*Task directions*.
Copy out the items starting at the line that contains "Given: Click the" and continuing through the end of the items, including both ends. Omit the pictures.

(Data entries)
● ● ● ●
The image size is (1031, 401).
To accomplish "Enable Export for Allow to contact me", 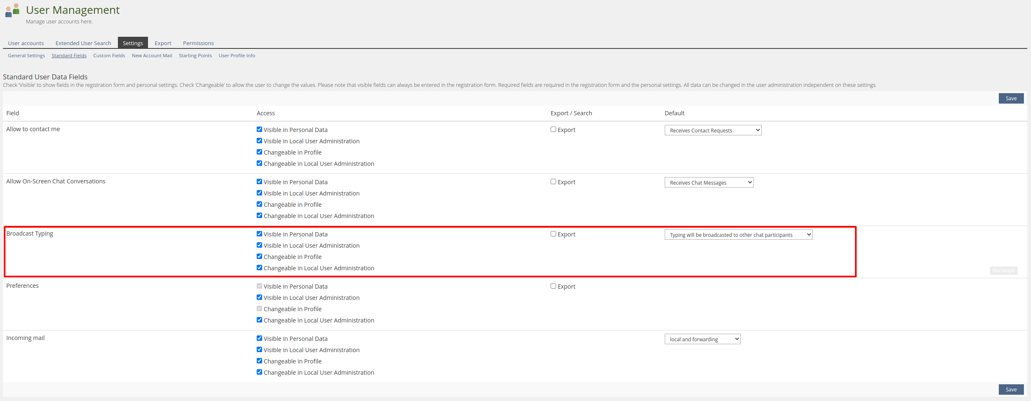I will [x=553, y=129].
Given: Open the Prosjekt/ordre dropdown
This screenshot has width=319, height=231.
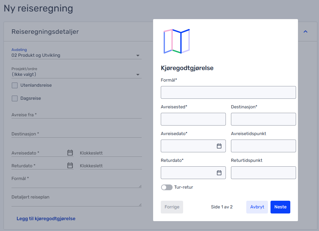Looking at the screenshot, I should tap(137, 74).
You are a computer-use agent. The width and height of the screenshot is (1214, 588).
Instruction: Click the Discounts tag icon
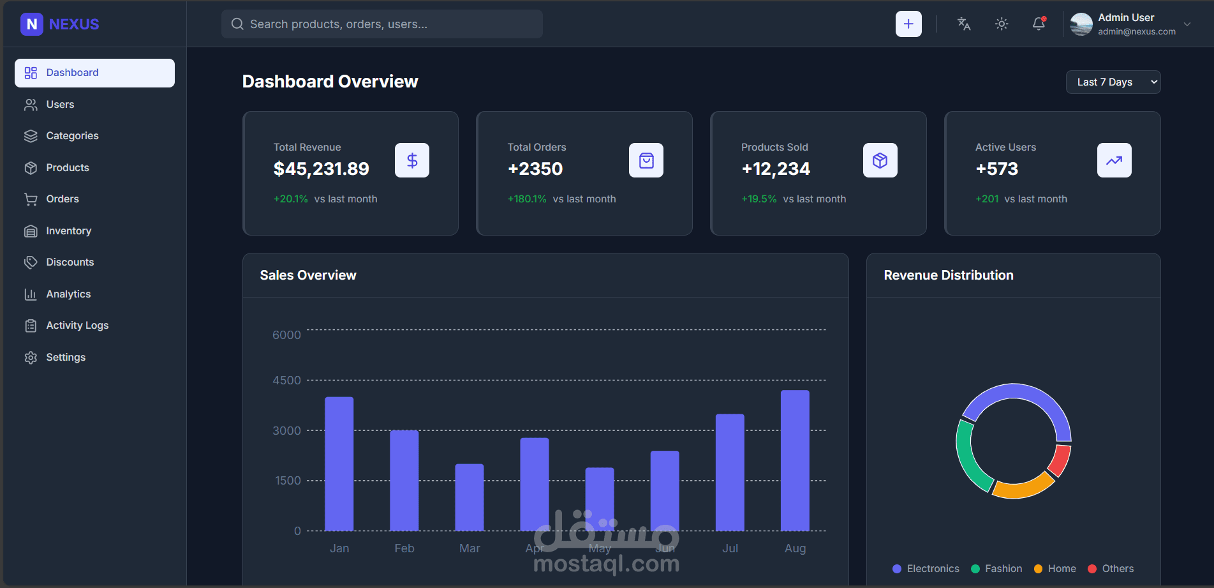click(x=31, y=262)
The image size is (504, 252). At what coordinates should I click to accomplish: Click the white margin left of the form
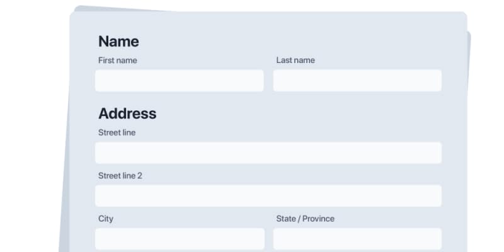[x=32, y=126]
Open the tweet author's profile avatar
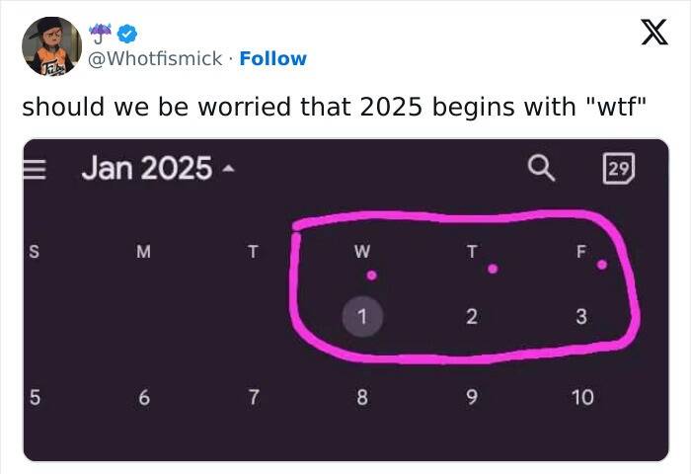This screenshot has width=691, height=474. point(53,46)
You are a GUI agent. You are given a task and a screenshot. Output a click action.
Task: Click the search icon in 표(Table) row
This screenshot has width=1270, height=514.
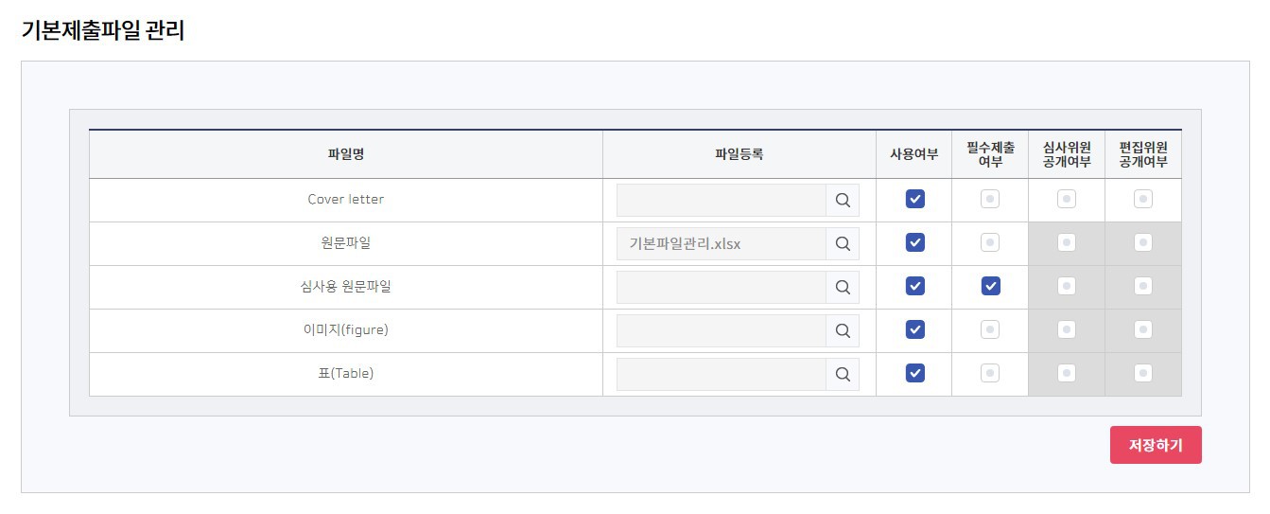click(843, 374)
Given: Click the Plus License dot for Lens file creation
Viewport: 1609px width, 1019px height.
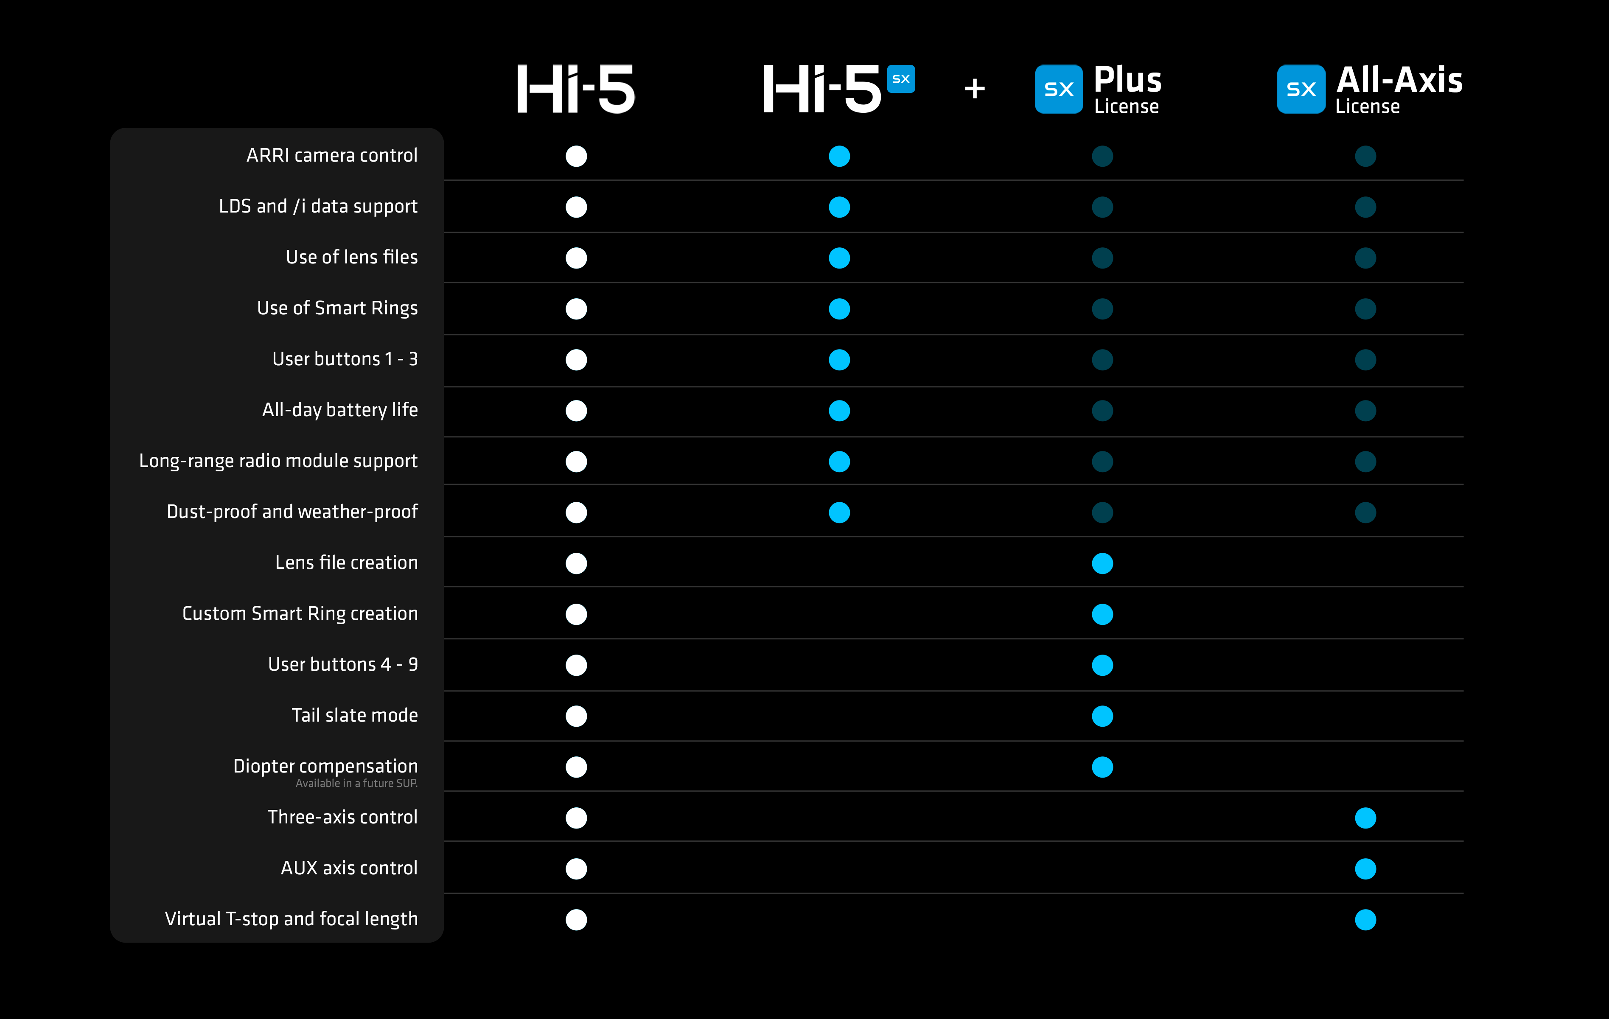Looking at the screenshot, I should tap(1102, 563).
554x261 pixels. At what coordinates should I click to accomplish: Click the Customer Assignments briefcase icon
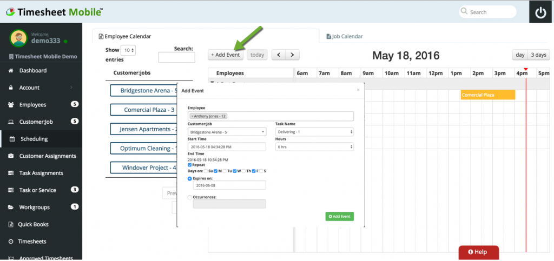pos(11,156)
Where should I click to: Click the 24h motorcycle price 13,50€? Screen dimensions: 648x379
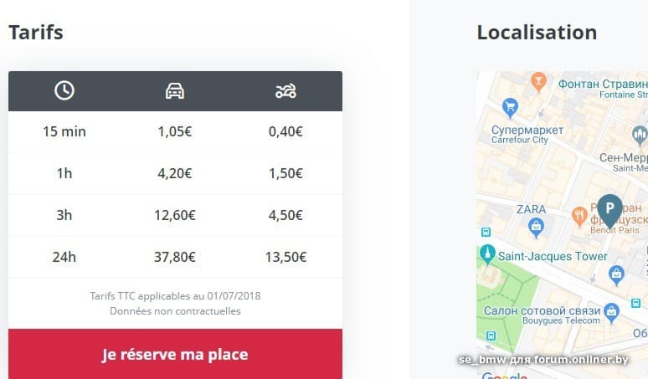[285, 257]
● ● ● ●
*Task answer*.
Given: Click the Plus License dot for Lens file creation
Viewport: 1609px width, 1019px height.
Looking at the screenshot, I should tap(1102, 563).
554x261 pixels. At what coordinates should I click to accomplish: Click the Customer Assignments briefcase icon
pos(11,156)
Where should I click to: Click the 24h motorcycle price 13,50€? Screen dimensions: 648x379
[285, 257]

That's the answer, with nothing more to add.